Atlassian’s Five-Alarm Fire: How We Evolved Our Cloud Reliability Practices

Over the last five years, Atlassian has gone through an incredible transformation. We began as a company that built on-premise software and grew to a cloud-first business with 15 million monthly active users hosted on our cloud products. Our cloud customers include enterprises with increasingly high expectations for reliability. Our tools have helped NASA teams design the Mars Rover and Cochlear teams develop hearing implants – a testament to how our tools help build tomorrow’s innovations.

However, as we transformed to an enterprise-scale cloud company, an important step in our growth involved a figurative product update drought and subsequent fire. This is the story of our "Five-Alarm Fire"* and how it accelerated our journey towards cloud reliability. I'll share the crucial lessons that we learned along the way and how they might be relevant to your company.

*A "Five-Alarm Fire" is a phrase used in the US for a large, intense fire that requires an enormous response.

Contents

Project Vertigo: Migrating and rearchitecting our Jira and Confluence infrastructure on AWS

During the three years leading up to our "Five-Alarm Fire" in 2019, the majority of our engineers were focused on rearchitecting our largest products, what we called Project Vertigo internally. At the time, this was the largest technical migration challenge that we took on as a company.

Project Vertigo involved moving all of our Jira and Confluence customers from a single to multi-tenanted architecture built on a microservices-infrastructure running on Amazon Web Services (AWS). It also involved major changes to the foundations of Jira and Confluence, which are built from millions of lines of code. In order to complete the Vertigo project within our two-year goal and with very minimal customer friction, we had to pause almost all of our new feature development outlined on our roadmap.

With Project Vertigo complete, feature demand exploded

As Project Vertigo progressed, we understood that there was pent-up demand for new features, from both our customers and our internal product management and marketing teams.

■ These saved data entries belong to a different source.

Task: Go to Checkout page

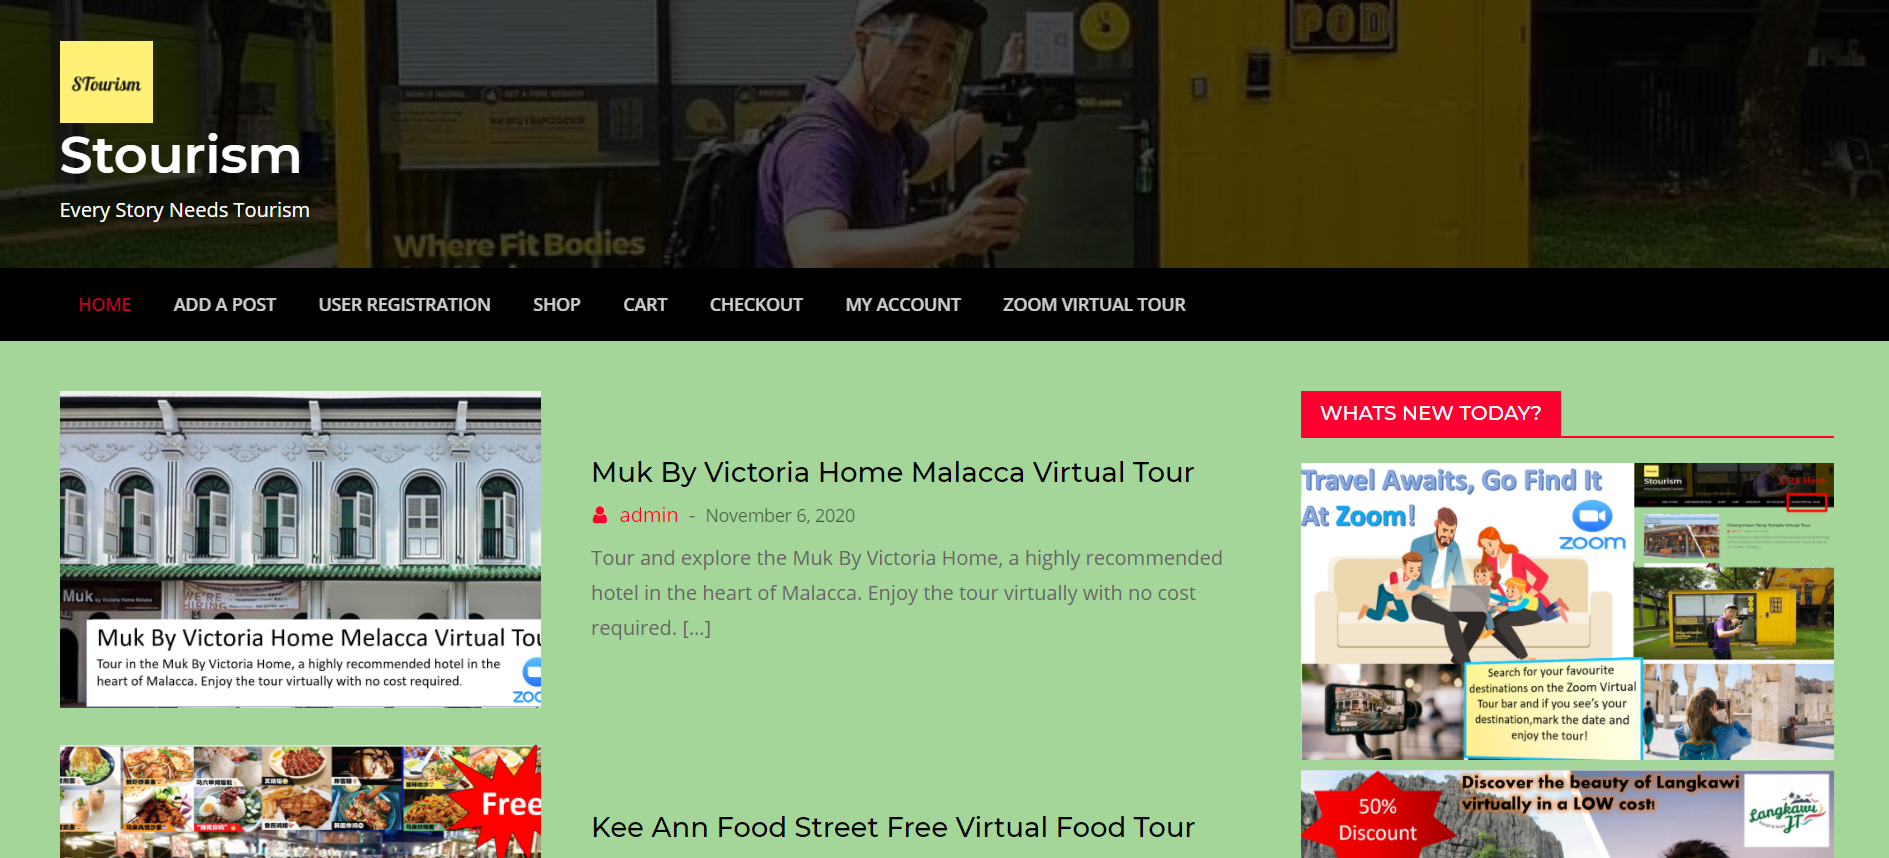Action: [756, 305]
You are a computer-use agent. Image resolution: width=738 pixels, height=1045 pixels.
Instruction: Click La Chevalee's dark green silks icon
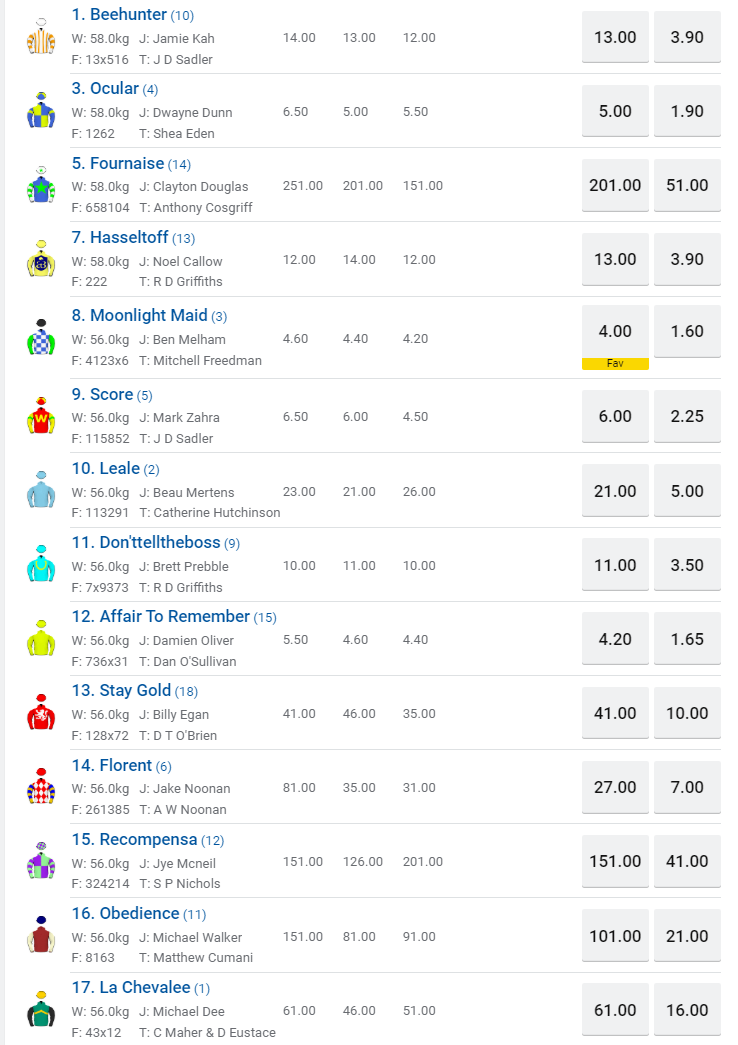(x=41, y=1010)
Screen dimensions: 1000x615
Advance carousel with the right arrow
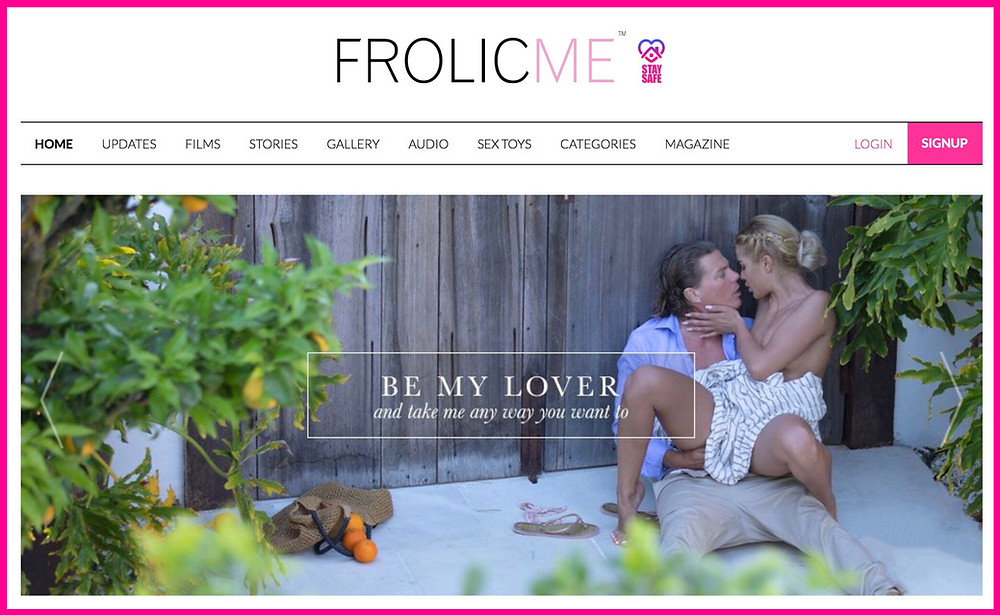[952, 399]
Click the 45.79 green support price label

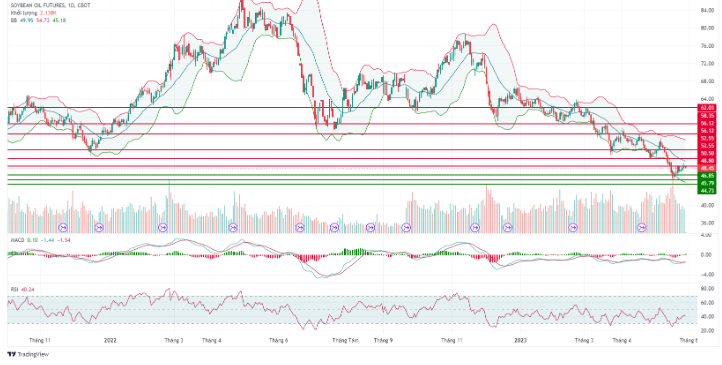coord(707,183)
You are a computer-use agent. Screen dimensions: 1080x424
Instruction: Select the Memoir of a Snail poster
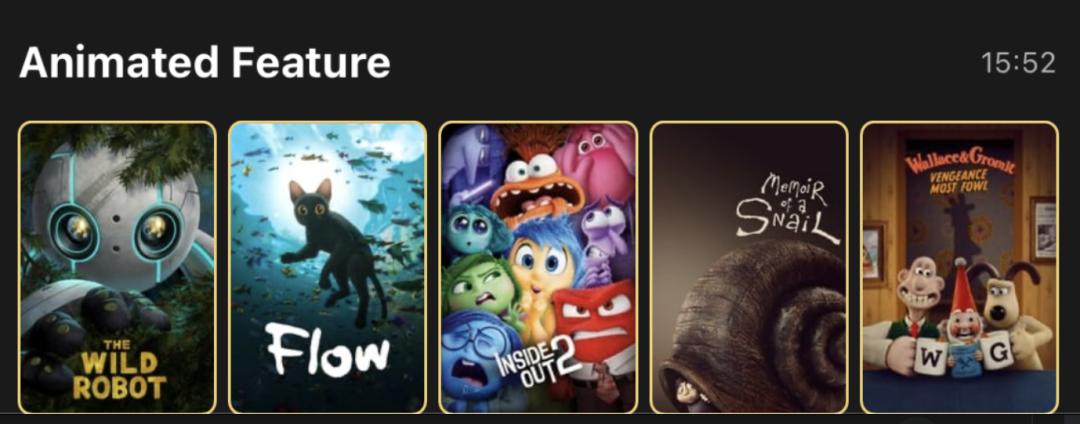pyautogui.click(x=749, y=267)
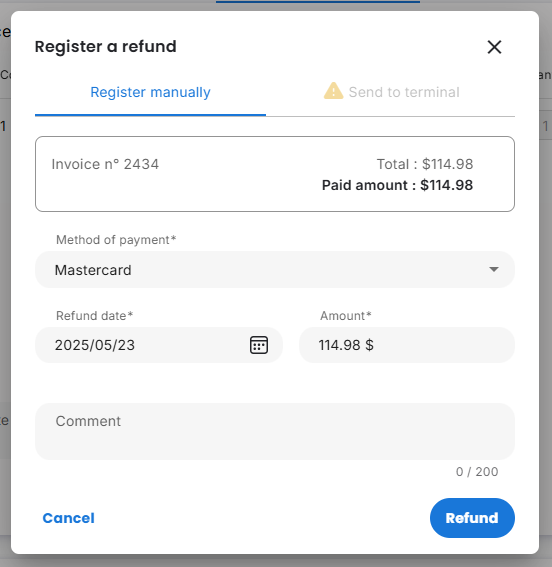
Task: Click into the Comment text area
Action: coord(275,431)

Once we completed Project Vertigo, we reinvested in product development. We spent the next year deeply focused on building new features requested during Project Vertigo.

Entropy and growth can be challenging

Following Project Vertigo, I, along with my engineering leaders, began to notice some challenges at our quarterly engineering operations review that began to contribute to a small but noticeable trend of problems. These included:

Unintended complexity

When we moved from a small number of monolithic codebases to many more distributed systems and services powering our products, unintended complexity began to creep in. We struggled to add new capabilities with the same velocity and confidence as we had done in the past.

Ramping up new engineers

As we onboarded a large number of new engineers, we saw certain challenges related to quality and reliability. Most of our new hires hadn't yet mastered our entire codebase, which caused short-term challenges with inadvertent side effects.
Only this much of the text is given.